The Necessity of Morals and Civic Responsibility within Public Universities
Many assume that teaching morals and civic responsibility is the soul duty of a family and occurs during the early stages of life. Morals and civic responsibility are apart of our lives from the time we are born until our demise. Even individuals that are brought up in environments that may not be considered the best also develop their own ideas towards moral and civic responsibility. While it is true that individuals develop their own sense of morals and civic responsibility from their families and environments, they can also stand to have these ideas reinforced within them from the public university or college that they attend. By the time many individuals reach the college level many have formed their own beliefs when it comes to morals and civic responsibility. But there are others that come to college without having any form of morals and civic responsibility. These students should have the opportunity to get insight into this.

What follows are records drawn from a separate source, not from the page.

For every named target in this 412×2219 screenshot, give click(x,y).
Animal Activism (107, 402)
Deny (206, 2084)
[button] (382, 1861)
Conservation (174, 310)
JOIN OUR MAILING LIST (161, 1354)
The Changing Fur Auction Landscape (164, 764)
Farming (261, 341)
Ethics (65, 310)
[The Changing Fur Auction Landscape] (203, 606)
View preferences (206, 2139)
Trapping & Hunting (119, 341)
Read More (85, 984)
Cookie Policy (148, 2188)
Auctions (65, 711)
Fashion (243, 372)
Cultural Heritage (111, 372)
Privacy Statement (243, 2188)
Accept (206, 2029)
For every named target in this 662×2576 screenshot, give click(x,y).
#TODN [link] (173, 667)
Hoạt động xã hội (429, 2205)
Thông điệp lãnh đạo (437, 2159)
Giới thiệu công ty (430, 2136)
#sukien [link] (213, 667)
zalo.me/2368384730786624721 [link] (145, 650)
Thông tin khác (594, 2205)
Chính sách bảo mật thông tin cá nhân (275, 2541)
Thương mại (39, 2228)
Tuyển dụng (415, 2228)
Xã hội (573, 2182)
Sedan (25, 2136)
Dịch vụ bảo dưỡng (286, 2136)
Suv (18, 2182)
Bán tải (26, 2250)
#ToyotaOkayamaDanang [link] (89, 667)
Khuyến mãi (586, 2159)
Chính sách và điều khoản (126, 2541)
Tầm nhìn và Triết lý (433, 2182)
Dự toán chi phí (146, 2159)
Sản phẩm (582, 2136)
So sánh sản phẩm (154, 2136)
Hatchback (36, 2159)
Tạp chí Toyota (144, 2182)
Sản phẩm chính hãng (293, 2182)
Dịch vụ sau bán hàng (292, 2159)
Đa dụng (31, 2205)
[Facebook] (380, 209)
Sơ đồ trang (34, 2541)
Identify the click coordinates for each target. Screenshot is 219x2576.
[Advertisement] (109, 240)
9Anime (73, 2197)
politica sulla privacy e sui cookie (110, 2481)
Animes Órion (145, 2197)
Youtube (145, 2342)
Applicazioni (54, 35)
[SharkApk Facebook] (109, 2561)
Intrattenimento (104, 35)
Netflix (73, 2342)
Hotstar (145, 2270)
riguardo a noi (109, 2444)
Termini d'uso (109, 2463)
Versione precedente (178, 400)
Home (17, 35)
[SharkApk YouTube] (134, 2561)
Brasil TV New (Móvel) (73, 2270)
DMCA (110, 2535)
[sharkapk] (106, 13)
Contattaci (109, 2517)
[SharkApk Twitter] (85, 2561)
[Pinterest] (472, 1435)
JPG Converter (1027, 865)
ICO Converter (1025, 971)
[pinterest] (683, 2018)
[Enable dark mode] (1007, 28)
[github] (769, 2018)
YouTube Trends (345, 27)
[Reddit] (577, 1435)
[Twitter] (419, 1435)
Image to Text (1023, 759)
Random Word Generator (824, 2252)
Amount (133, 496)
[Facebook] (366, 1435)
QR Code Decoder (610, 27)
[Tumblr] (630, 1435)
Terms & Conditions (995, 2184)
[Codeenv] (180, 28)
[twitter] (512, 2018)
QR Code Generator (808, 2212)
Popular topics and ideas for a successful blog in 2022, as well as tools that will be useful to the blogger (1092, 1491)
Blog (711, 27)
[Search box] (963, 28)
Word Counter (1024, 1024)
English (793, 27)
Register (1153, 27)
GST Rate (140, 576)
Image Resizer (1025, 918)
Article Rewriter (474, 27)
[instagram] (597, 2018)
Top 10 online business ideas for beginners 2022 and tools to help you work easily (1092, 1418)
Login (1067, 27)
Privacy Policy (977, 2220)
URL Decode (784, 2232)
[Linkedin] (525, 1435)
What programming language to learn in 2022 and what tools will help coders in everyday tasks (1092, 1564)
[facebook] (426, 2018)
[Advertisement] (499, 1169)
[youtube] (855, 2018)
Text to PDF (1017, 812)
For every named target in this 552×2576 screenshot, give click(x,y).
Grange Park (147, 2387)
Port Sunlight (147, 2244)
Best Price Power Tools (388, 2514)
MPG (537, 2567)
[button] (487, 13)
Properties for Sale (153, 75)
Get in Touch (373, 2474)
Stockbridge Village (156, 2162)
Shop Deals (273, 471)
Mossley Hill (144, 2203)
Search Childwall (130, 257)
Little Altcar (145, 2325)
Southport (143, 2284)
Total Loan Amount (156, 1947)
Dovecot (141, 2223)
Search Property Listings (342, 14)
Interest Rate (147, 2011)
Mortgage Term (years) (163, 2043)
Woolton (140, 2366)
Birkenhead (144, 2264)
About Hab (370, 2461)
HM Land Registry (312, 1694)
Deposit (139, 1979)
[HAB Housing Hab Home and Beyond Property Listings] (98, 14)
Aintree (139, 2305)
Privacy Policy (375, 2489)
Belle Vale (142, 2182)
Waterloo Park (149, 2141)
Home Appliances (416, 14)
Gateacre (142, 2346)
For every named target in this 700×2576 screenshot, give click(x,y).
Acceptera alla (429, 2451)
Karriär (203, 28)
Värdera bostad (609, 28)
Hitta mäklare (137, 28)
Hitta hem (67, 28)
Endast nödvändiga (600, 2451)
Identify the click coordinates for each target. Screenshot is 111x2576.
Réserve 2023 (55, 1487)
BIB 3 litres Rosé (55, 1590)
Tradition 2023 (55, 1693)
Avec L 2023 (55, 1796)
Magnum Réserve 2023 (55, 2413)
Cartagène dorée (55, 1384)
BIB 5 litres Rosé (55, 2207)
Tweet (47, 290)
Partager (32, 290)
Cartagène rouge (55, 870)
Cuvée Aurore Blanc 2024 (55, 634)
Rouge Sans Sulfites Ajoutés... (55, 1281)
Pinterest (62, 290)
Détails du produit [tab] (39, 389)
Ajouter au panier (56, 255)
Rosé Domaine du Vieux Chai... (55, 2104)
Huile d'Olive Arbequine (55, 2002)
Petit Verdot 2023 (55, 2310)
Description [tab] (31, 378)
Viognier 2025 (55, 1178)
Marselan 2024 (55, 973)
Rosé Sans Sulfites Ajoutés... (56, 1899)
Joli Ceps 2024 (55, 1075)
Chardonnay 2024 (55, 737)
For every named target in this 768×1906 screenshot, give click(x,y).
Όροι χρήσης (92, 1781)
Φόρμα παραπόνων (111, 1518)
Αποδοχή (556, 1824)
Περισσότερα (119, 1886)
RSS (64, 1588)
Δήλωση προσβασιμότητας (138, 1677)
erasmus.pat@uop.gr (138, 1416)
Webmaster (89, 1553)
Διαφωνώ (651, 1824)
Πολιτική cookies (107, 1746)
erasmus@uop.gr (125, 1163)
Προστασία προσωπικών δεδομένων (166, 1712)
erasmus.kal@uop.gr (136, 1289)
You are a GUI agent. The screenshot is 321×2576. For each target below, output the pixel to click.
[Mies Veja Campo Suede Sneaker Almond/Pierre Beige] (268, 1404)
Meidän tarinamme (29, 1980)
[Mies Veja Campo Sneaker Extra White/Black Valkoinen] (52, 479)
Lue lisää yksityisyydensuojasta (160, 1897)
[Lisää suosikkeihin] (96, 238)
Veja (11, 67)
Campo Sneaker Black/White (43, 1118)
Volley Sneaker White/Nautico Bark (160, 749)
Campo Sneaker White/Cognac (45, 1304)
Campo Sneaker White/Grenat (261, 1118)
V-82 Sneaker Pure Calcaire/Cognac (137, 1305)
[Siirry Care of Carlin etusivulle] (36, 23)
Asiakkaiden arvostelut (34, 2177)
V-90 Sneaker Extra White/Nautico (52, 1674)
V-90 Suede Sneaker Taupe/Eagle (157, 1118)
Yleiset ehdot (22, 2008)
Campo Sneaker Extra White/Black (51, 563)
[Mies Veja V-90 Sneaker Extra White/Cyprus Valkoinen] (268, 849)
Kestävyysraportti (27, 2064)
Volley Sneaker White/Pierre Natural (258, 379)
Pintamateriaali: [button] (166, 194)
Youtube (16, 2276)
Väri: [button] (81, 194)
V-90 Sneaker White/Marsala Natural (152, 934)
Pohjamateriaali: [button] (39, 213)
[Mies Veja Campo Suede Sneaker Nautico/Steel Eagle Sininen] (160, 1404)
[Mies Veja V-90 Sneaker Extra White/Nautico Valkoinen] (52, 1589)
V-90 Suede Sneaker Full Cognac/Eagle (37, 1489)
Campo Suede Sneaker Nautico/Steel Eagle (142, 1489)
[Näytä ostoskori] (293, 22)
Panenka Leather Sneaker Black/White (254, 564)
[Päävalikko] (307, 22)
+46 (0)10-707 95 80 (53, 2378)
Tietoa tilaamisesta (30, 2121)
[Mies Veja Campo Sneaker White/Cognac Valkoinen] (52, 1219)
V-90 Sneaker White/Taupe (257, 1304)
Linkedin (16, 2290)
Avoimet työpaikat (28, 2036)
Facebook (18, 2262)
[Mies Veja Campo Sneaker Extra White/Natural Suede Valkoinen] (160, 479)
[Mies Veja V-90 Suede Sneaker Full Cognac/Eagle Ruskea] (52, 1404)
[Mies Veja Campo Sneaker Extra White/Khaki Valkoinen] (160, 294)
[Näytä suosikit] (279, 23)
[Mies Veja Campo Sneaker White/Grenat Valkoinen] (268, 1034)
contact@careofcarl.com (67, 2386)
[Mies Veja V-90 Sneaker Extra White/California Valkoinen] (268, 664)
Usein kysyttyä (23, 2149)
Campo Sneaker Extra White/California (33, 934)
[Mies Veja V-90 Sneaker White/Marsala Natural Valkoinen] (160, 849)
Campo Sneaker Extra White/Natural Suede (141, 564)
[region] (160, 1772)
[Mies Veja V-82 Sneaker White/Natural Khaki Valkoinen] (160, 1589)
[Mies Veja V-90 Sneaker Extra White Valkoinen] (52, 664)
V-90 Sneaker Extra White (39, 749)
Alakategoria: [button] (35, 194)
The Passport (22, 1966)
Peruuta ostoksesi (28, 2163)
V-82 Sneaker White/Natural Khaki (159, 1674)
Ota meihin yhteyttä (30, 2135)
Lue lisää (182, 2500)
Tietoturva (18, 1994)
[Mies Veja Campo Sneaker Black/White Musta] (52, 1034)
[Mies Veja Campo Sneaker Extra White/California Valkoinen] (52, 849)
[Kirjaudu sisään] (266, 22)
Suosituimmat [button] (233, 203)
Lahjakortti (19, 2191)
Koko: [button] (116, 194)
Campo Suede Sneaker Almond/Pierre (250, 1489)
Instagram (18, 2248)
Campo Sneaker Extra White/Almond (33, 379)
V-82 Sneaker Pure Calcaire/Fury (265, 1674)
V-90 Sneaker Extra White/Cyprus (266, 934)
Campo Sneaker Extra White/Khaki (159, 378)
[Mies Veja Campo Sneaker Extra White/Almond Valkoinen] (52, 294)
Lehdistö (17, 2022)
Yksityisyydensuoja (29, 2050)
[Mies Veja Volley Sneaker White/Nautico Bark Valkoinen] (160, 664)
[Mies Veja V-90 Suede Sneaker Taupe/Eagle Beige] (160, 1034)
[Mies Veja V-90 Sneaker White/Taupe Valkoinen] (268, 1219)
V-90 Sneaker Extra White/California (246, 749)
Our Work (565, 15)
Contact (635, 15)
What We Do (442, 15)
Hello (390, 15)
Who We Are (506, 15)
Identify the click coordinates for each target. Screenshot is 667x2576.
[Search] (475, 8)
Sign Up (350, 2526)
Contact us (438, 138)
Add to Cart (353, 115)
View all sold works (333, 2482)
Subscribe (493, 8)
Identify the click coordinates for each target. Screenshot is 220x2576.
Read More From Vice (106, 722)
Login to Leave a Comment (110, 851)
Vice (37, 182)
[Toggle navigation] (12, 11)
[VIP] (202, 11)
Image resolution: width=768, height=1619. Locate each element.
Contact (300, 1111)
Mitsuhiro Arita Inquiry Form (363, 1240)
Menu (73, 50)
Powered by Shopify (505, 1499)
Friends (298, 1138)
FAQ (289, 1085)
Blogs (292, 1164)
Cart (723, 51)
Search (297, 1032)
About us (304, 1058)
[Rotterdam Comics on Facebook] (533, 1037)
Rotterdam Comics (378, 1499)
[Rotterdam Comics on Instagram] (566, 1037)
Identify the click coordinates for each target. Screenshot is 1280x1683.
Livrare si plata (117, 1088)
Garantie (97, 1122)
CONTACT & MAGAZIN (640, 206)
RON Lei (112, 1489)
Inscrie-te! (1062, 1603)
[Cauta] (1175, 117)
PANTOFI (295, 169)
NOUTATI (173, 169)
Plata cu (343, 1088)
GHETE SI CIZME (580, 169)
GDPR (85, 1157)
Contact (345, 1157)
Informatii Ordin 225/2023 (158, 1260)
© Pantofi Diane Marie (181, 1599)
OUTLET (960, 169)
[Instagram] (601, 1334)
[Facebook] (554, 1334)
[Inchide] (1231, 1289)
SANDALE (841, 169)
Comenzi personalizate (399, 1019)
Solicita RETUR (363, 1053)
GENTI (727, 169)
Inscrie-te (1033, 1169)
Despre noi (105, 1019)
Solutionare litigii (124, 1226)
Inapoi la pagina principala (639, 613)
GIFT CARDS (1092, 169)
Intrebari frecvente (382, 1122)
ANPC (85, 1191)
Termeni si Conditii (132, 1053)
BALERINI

Colleges and universities are meant to educate individuals as well as prepare them for the "real-world." Universities would not be completely fulfilling their responsibilities if they did not give students the opportunity to get insight into what morals and civic responsibilities are. Having morals and civic responsibility as part of the curriculum in public universities will offer students that come into college with their own conceptions and beliefs of what morals are an opportunity to possibly receive different opinions and perspectives of what morals are. Students that enter into college without any conception or belief of morals will have the opportunity to gain knowledge into the issue of morals and civic responsibility. This exposure can ultimately assist in leading individuals to developing their own morals.